When ChatGPT launched in November of 2022, it took everyone by surprise, including its creators. For OpenAI, ChatGPT was just a wrapper for their real product, the GPT line of language models, which they hope holds the key to creating a superintelligent AI with “boundless upside”.1 Language models are the right place to start in pursuing this lofty goal since they are general AI that can (potentially) do anything a human can, in contrast to narrow AI designed to perform a specific task, like playing chess or folding proteins.
On the road to making an AI that can do anything, we need to address the fact that “anything” includes crime, racism, and even ending the world. Language models, therefore, pose a range of risks. I hope to shed some light on those dangers and efforts that are being taken to help keep us safe.

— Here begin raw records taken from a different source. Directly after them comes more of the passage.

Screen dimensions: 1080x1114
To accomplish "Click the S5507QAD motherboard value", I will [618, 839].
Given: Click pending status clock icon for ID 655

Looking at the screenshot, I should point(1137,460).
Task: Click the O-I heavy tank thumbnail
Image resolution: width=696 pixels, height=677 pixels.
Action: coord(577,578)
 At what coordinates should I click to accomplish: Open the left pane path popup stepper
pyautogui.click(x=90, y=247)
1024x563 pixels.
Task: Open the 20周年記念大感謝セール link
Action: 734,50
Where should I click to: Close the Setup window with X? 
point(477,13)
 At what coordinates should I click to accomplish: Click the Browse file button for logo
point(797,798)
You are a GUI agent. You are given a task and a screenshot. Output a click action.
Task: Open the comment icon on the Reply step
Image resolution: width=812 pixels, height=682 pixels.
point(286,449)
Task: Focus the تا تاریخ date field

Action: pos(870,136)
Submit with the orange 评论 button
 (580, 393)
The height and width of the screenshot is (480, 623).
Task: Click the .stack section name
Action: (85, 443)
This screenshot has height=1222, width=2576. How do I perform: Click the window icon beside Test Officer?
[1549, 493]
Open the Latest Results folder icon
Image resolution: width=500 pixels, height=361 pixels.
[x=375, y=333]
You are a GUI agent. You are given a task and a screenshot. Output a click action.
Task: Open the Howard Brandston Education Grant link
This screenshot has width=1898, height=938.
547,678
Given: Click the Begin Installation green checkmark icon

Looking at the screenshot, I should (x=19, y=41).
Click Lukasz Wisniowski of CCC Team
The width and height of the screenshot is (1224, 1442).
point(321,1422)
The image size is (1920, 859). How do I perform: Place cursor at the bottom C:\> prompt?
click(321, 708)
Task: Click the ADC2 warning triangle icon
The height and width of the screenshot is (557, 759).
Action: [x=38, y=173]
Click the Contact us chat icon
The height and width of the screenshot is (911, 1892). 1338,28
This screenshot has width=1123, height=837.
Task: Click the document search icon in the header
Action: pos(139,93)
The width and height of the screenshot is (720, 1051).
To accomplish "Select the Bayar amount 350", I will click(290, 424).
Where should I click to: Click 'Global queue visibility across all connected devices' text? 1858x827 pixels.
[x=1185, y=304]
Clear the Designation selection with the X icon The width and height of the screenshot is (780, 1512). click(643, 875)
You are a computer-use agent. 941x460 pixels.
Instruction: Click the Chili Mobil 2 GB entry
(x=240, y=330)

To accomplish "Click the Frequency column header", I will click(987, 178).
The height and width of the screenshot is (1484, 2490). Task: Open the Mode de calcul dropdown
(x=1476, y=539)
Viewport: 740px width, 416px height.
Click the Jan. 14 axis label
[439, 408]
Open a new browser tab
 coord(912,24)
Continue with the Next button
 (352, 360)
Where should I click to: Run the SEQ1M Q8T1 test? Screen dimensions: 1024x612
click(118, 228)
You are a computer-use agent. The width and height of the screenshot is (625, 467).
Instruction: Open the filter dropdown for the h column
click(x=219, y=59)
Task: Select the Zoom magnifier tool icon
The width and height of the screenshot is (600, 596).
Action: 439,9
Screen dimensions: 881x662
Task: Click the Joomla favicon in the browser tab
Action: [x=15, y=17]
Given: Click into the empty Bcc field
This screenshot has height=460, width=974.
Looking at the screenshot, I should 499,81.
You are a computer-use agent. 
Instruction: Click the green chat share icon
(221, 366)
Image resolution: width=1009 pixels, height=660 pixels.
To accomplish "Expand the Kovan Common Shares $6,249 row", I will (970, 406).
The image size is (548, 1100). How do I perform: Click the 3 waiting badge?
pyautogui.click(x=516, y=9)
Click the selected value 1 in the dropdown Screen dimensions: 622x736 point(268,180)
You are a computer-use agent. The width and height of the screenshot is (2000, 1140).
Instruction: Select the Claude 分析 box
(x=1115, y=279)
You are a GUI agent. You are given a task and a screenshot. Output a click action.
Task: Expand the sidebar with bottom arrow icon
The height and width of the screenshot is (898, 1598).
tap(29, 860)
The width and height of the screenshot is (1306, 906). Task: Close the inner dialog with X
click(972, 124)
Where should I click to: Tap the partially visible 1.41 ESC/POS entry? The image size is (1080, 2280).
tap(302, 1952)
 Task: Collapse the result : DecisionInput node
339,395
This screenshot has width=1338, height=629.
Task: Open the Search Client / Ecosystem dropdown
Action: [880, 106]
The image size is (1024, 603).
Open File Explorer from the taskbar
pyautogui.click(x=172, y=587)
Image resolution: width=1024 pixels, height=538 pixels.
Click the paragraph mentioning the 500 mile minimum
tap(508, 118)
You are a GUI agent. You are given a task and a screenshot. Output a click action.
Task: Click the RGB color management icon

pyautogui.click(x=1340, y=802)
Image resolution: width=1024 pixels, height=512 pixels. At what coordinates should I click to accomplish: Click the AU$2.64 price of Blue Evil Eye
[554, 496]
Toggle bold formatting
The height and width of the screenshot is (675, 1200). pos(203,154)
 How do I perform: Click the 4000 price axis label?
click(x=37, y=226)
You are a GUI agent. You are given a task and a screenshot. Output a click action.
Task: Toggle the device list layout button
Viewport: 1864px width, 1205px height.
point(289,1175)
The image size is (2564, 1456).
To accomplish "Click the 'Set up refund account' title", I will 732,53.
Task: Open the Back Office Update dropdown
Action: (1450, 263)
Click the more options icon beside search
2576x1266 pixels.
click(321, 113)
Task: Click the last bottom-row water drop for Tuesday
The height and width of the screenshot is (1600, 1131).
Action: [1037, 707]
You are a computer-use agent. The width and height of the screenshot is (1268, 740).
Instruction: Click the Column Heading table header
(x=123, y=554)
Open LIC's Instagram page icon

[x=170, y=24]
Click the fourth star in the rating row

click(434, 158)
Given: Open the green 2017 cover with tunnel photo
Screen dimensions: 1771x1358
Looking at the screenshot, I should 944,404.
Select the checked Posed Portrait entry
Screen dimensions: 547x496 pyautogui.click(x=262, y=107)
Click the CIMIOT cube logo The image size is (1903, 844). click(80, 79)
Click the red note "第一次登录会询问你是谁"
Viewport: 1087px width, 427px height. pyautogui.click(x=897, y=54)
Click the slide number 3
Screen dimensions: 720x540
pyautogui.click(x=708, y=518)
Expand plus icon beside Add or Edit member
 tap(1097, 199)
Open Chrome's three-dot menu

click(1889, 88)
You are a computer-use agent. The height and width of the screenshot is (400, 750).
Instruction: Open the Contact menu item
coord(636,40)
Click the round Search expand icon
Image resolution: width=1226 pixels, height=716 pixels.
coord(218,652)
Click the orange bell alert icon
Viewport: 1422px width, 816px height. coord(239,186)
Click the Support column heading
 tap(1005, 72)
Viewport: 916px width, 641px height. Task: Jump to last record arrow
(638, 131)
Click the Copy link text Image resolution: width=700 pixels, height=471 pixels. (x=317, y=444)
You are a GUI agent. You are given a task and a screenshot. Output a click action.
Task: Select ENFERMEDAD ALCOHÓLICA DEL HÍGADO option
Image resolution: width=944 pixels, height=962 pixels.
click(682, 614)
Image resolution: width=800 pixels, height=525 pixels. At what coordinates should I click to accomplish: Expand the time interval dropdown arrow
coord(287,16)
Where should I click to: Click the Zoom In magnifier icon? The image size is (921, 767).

In June 2023, a US judge sanctioned two New York lawyers for submitting a legal brief with six fictitious case citations generated by ChatGPT. The judge criticised their failure to verify the AI-generated content, highlighting the need for accuracy and ethical use of AI in legal practice.
The first risk from language models is one we’re living through right now: a flood of low-quality (incorrect, fake, or bland) content. This is a result of a technological imbalance, where language models let you effortlessly write spam or copy at a thousand words per minute but they haven’t significantly changed how people do high-quality writing. So, if AI progress were to stop here, the future would be much like our world, but worse. Search engines, review sections, and social media would overflow with bot-generated content; scammers and spammers would flourish, and lazy students would have yet another way to cheat. This would be a genuine loss, but these risks are not novel to AI. We’ve been fighting scammers and cheaters for centuries, and social media bots for as long as there has been social media.
ON THE ROAD TO MAKING AN AI THAT CAN DO ANYTHING, WE NEED TO ADDRESS THE FACT THAT "ANYTHING" INCLUDES CRIME, RACISM, AND EVEN ENDING THE WORLD.
Another category of risks comes from people trusting language models too much. You are probably familiar with chatbot “hallucinations”, a.k.a. lies, which range from factual inaccuracies to fabrications that are not based on reality. At their core, language models try to guess the next word in the sentence, and while this usually corresponds to factual information, that is not guaranteed. In some sense, the model does not distinguish between true and false statements (although this is an active research area). This is how you end up with a lawyer submitting citations of made-up legal cases: 2 when the language model writes a sentence like “… as decided in the landmark case ____”, it tries to fill in the blank with its best guess, and if it doesn’t know an actual case to put there, it will confidently make one up.
ASKING THE MODEL TO BE UNBIASED IS NO GOOD, AS THE RESULTING BEHAVIOUR IS BEST DESCRIBED AS PRETENDING TO BE UNBIASED, AND THERE IS NO GUARANTEE THIS TRANSLATES TO ACTUALLY BEING UNBIASED.
Even if language models stopped hallucinating, they are not yet reliable enough to trust with consequential decisions such as hiring, loan approval, college admissions, and legal judgements. An illustration of the problem: imagine you’re hiring for a position at your company, and you try to fight the flood of AI-written cover letters with an AI cover-letter-grader, and at the end of the process, the AI produces a top candidate. How did it choose them? At its core, it performed a massive calculation to guess the correct next word in the sentence, “The best candidate is ____”, but we currently lack tools to explain or interpret those calculations properly. Perhaps that person just used the correct positive association buzzwords, and the AI has successfully mimicked the decision-making process of a lazy hiring committee.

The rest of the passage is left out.